Current the focus has been on the Artix-7 50T part. This structure is common between all footprints of the 15T, 35T and 50T varieties.
We have also started experimenting with the Kintex-7 parts.
The aim is to eventually document all parts in the Xilinx 7-series FPGAs but we can not do this alone, we need your help!
- Write a TODO list
There are a couple of guidelines when contributing to Project X-Ray which are listed here.
All contributions should be sent as GitHub Pull requests.
All new contributions must also be released under this license.
Code of Conduct
Sign your work
All commits are required to include this sign off and we use the Probot DCO App to check pull requests for this.

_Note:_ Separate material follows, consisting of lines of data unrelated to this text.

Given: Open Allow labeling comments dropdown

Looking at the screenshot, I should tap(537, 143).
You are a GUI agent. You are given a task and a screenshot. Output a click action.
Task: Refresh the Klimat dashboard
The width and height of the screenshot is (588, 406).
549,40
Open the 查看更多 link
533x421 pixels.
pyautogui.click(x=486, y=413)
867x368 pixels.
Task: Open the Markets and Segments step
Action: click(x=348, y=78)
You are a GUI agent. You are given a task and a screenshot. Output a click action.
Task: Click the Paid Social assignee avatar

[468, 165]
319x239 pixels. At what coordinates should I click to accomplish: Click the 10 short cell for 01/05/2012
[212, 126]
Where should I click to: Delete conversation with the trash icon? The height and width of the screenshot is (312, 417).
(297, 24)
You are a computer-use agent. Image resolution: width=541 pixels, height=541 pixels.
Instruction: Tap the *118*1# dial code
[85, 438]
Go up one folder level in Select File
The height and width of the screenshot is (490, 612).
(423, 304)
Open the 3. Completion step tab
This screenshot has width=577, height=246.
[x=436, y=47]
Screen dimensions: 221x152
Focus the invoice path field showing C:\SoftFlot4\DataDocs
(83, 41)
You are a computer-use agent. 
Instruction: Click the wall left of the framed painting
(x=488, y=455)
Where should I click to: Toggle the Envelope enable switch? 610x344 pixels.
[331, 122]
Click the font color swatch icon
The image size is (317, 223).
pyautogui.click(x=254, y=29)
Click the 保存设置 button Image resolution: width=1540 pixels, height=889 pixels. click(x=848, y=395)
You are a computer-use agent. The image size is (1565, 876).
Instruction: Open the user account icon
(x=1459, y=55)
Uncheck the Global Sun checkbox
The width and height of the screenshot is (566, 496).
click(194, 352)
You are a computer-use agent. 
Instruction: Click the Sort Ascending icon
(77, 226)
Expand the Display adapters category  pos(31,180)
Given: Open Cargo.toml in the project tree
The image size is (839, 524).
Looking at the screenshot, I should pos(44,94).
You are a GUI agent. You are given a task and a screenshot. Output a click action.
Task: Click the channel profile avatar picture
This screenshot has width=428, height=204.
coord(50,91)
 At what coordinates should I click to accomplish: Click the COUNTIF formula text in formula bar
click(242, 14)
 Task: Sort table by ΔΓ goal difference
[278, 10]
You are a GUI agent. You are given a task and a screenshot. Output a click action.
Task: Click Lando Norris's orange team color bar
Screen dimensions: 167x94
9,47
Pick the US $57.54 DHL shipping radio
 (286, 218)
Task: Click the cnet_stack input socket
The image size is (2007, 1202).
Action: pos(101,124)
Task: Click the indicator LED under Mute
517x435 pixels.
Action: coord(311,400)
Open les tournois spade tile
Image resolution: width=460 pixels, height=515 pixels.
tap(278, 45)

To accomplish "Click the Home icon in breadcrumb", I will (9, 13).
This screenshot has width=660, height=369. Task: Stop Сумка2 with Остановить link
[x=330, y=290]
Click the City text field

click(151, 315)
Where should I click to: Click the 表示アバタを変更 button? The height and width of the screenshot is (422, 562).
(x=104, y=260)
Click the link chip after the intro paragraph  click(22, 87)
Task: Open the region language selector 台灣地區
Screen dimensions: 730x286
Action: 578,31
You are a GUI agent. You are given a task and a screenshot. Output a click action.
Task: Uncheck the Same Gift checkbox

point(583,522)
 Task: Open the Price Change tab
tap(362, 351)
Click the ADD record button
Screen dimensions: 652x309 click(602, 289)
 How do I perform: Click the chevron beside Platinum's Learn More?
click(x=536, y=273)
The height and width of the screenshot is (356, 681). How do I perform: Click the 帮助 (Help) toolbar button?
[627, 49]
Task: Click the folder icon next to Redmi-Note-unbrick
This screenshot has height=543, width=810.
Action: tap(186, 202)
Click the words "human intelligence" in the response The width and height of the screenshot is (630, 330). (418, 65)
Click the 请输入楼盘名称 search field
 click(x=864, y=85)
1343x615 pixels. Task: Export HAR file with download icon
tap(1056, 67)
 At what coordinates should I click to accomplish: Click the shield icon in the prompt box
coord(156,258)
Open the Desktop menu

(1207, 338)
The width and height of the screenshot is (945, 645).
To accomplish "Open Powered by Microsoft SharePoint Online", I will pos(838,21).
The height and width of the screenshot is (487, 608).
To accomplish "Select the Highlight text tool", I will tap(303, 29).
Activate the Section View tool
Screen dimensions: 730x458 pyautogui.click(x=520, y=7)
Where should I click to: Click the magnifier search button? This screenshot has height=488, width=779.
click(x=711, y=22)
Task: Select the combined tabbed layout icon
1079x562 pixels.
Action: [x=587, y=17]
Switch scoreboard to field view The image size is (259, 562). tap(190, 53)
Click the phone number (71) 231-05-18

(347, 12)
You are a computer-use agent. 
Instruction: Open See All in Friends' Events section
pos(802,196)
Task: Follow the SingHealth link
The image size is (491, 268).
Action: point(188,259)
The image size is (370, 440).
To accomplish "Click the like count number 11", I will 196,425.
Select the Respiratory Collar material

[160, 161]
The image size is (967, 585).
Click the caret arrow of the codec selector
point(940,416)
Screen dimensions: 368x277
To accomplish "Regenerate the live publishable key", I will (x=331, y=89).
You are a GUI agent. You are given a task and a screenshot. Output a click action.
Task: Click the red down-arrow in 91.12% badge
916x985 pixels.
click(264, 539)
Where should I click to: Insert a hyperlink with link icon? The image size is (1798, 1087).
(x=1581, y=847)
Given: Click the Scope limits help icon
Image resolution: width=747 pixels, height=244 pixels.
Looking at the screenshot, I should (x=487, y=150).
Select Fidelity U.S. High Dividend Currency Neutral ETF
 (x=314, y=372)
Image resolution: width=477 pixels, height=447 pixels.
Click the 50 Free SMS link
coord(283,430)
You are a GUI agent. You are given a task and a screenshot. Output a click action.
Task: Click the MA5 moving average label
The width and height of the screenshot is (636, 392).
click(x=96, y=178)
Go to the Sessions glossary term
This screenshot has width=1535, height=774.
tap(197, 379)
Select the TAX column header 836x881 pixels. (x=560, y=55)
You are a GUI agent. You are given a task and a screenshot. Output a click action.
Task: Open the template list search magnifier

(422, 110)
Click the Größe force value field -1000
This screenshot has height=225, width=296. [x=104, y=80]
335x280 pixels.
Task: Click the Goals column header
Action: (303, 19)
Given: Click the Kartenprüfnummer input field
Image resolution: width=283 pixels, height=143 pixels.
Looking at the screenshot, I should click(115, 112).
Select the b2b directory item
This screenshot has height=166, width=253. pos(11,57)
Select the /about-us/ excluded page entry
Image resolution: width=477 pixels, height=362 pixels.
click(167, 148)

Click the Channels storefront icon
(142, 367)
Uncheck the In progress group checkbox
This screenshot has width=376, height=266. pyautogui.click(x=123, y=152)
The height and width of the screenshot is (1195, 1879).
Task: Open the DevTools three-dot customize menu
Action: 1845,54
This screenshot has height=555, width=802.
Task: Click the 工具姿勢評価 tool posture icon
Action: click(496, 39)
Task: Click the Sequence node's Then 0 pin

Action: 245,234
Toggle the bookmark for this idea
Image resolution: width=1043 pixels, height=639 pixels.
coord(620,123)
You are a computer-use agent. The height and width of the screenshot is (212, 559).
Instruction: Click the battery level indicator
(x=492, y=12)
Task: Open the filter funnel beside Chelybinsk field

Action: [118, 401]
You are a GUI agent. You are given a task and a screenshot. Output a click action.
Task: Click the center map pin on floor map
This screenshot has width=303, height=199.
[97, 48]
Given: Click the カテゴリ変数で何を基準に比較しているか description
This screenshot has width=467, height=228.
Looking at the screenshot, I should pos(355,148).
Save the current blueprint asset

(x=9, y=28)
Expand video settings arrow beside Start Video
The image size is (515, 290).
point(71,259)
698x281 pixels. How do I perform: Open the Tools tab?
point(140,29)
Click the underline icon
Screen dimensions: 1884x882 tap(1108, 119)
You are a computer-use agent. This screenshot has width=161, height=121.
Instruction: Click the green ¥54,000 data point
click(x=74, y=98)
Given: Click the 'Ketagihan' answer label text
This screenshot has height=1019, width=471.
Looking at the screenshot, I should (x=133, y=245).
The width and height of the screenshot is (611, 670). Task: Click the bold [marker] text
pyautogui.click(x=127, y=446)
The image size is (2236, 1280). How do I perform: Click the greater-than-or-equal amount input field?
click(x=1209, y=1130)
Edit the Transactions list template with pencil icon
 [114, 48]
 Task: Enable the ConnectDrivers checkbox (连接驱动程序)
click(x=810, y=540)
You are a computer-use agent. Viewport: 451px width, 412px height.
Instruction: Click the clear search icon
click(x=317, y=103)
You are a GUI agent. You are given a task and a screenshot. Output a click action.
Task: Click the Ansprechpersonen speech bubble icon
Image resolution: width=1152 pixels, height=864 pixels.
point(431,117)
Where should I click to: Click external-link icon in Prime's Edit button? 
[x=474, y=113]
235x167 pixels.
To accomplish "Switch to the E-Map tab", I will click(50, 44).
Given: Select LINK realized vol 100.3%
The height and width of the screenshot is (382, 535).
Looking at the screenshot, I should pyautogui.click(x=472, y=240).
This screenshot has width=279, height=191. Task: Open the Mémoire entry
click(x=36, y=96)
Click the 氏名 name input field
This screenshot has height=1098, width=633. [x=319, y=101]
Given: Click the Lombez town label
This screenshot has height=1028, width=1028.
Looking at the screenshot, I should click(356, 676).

The sign-off is a simple line at the end of the explanation for the patch, which certifies that you wrote it or otherwise have the right to pass it on as a open-source patch. The rules are pretty simple: if you can certify the below:
Developer's Certificate of Origin 1.1 By making a contribution to this project, I certify that: (a) The contribution was created in whole or in part by me and I have the right to submit it under the open source license indicated in the file; or (b) The contribution is based upon previous work that, to the best of my knowledge, is covered under an appropriate open source license and I have the right under that license to submit that work with modifications, whether created in whole or in part by me, under the same open source license (unless I am permitted to submit under a different license), as indicated in the file; or (c) The contribution was provided directly to me by some other person who certified (a), (b) or (c) and I have not modified it. (d) I understand and agree that this project and the contribution are public and that a record of the contribution (including all personal information I submit with it, including my sign-off) is maintained indefinitely and may be redistributed consistent with this project or the open source license(s) involved.
then you just add a line saying
Signed-off-by: Random J Developer <email@example.com>
using your real name (sorry, no pseudonyms or anonymous contributions.)
You can add the signoff as part of your commit statement. For example:
git commit --signoff -a -m "Fixed some errors."
Hint: If you've forgotten to add a signoff to one or more commits, you can use the following command to add signoffs to all commits between you and the upstream master:
git rebase --signoff upstream/master
Contributing to the docs
In addition to the above contribution guidelines, see the guide to updating the Project X-Ray docs.